* **Geselecteerde passage**:
# # #

Eindhoven-uit, een handjevol uitsupporters weggestopt in een hoekje van de tweede ring en een 3-1 nederlaag. Business as usual, zou je zo zeggen. En in zekere zin was het dat ook. Maar als je goed kijkt, was het eigenlijk een vrij bijzondere editie van Wij trekken ten strijde vs. Weer trekken wij ten strijde! And here’s why (da’s Engels)!
Waarom gaan we in godsnaam naar Eindhoven?
Voorafgaand aan de uitwedstrijden tegen PSV vraag ik me steeds regelmatiger af wat het doel is van onze missie in Brabant. De volle mep mee naar huis nemen is tot op heden consequent een illusie gebleken en echt heel erg gezellig is het ook nooit in dat gehalveerde hoekvakje in Eindhoven. Buscombi, een slechte opkomst, netten voor je neus, een trappenhuis waar zelfs een brandweerman die op de dag af negen jaar eerder heldendaden verrichtte zenuwachtig van zou worden en nauwelijks enig contact met het veld en de spelers, maken deze awayday tot een ‘motje’ waar alleen de meest trouwe kern voor op komt dagen. Maar op de een of andere manier was het dit jaar ondanks de nederlaag anders.

# # #

* **Getoonde gegevens**:
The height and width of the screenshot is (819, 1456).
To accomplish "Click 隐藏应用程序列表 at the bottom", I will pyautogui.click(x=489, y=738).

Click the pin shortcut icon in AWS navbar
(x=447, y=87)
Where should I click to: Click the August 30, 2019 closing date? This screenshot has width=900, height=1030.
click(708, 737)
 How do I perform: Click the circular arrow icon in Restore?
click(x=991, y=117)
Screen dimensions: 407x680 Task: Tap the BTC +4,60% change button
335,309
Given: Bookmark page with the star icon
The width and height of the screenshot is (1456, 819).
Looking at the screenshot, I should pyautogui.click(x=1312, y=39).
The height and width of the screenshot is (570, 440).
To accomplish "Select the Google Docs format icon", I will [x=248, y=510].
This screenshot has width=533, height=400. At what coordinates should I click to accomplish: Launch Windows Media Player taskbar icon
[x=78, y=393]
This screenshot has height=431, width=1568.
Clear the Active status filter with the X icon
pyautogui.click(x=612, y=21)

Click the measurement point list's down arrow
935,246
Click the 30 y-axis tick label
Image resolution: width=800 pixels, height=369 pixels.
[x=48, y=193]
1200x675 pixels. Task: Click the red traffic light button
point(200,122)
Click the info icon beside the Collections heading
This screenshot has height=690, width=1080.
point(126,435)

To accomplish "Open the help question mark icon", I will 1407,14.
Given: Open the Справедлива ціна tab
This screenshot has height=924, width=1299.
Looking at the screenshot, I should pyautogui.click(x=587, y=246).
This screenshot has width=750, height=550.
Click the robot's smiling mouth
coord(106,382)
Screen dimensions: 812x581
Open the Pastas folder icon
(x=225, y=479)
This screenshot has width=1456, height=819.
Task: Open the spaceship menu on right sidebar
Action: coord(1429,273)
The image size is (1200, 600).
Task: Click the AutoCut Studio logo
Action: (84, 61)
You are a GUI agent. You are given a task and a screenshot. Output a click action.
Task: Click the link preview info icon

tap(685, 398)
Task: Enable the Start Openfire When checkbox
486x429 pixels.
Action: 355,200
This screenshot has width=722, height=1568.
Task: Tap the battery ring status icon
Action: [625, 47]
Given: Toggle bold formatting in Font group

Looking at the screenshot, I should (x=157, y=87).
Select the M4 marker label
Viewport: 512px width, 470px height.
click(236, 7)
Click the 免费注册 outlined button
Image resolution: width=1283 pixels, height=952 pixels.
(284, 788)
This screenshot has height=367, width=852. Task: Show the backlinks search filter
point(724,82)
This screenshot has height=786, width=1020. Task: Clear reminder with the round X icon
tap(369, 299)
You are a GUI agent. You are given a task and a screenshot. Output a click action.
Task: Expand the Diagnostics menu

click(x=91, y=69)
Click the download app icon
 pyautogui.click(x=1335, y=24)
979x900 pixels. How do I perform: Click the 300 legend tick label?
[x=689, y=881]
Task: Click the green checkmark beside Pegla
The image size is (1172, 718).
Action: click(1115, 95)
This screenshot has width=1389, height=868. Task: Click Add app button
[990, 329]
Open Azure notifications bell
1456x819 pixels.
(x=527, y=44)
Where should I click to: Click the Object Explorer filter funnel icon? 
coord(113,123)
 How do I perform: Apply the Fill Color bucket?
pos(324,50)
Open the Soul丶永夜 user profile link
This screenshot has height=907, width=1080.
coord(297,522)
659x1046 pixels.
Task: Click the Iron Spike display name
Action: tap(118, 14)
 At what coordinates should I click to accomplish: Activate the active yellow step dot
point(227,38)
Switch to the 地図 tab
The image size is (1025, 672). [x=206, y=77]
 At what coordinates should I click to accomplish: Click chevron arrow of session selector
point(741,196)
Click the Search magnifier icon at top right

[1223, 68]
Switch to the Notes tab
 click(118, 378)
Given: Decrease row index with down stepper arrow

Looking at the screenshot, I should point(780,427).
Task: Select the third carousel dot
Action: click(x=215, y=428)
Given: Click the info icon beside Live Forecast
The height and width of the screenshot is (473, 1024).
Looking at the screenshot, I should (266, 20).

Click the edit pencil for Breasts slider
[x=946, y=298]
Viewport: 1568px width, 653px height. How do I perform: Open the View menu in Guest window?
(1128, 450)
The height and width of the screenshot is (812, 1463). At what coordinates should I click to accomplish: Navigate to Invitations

# # #

* **Opdracht**:
Hoe eindigde de wedstrijd in Eindhoven volgens de geselecteerde passage? De regels staan los van de geselecteerde passage.

* **Antwoord**:
Met een 3-1 nederlaag.